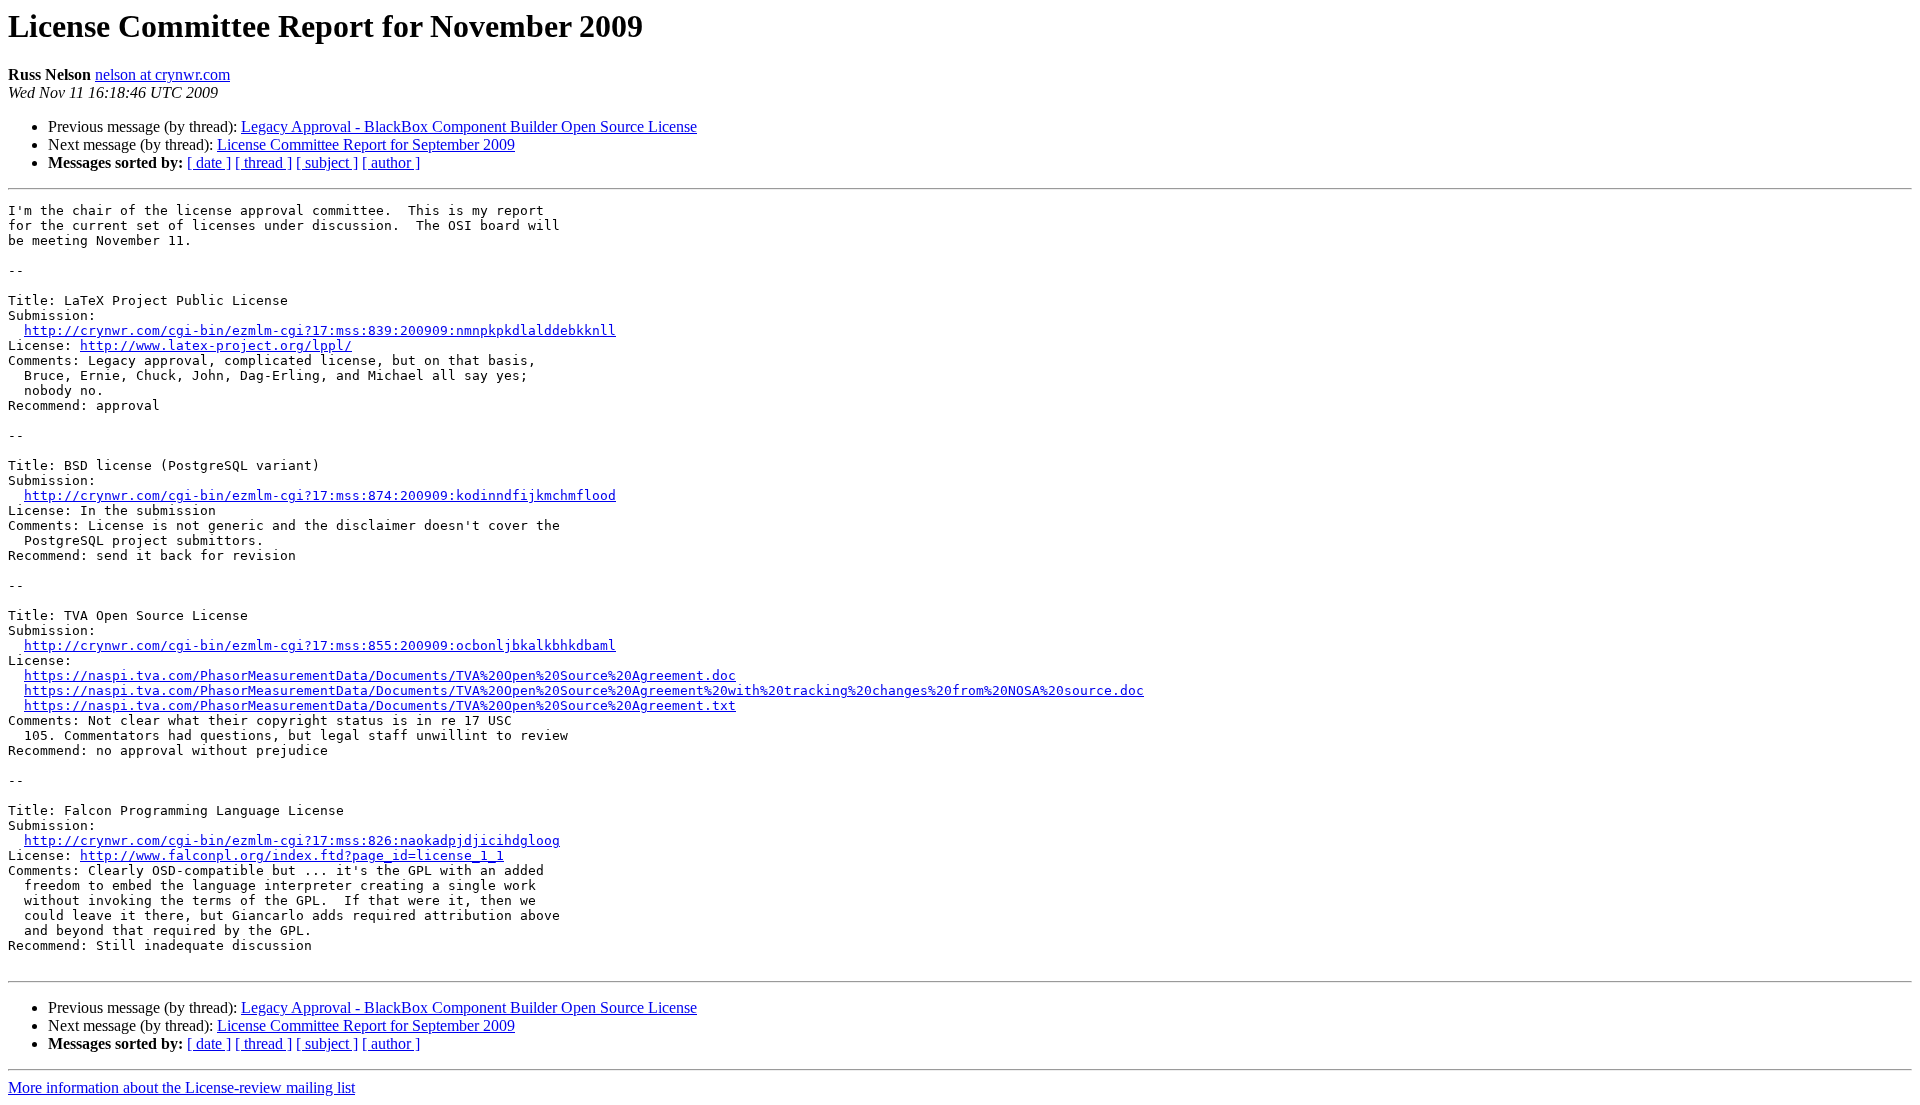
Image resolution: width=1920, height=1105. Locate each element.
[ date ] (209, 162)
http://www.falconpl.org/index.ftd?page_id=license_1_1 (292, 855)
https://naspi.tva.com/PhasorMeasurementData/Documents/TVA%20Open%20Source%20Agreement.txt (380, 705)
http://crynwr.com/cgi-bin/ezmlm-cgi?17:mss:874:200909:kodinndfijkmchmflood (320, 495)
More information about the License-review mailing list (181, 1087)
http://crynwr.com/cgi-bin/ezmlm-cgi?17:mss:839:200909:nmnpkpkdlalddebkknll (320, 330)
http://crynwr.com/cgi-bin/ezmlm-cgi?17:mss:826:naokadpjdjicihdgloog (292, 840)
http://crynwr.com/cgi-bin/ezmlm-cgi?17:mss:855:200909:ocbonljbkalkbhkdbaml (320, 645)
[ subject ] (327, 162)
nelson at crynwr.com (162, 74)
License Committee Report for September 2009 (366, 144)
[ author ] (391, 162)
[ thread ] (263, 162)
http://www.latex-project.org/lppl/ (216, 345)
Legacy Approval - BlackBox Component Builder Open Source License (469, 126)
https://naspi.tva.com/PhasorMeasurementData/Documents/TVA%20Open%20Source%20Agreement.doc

-----

Task to carry out —
Could you give all the records again, exactly, minus the pictures?

Reply to the exercise —
Image resolution: width=1920, height=1105. Locate each element.
[ date ] (209, 162)
http://www.falconpl.org/index.ftd?page_id=license_1_1 (292, 855)
https://naspi.tva.com/PhasorMeasurementData/Documents/TVA%20Open%20Source%20Agreement.txt (380, 705)
http://crynwr.com/cgi-bin/ezmlm-cgi?17:mss:874:200909:kodinndfijkmchmflood (320, 495)
More information about the License-review mailing list (181, 1087)
http://crynwr.com/cgi-bin/ezmlm-cgi?17:mss:839:200909:nmnpkpkdlalddebkknll (320, 330)
http://crynwr.com/cgi-bin/ezmlm-cgi?17:mss:826:naokadpjdjicihdgloog (292, 840)
http://crynwr.com/cgi-bin/ezmlm-cgi?17:mss:855:200909:ocbonljbkalkbhkdbaml (320, 645)
[ subject ] (327, 162)
nelson at crynwr.com (162, 74)
License Committee Report for September 2009 (366, 144)
[ author ] (391, 162)
[ thread ] (263, 162)
http://www.latex-project.org/lppl/ (216, 345)
Legacy Approval - BlackBox Component Builder Open Source License (469, 126)
https://naspi.tva.com/PhasorMeasurementData/Documents/TVA%20Open%20Source%20Agreement.doc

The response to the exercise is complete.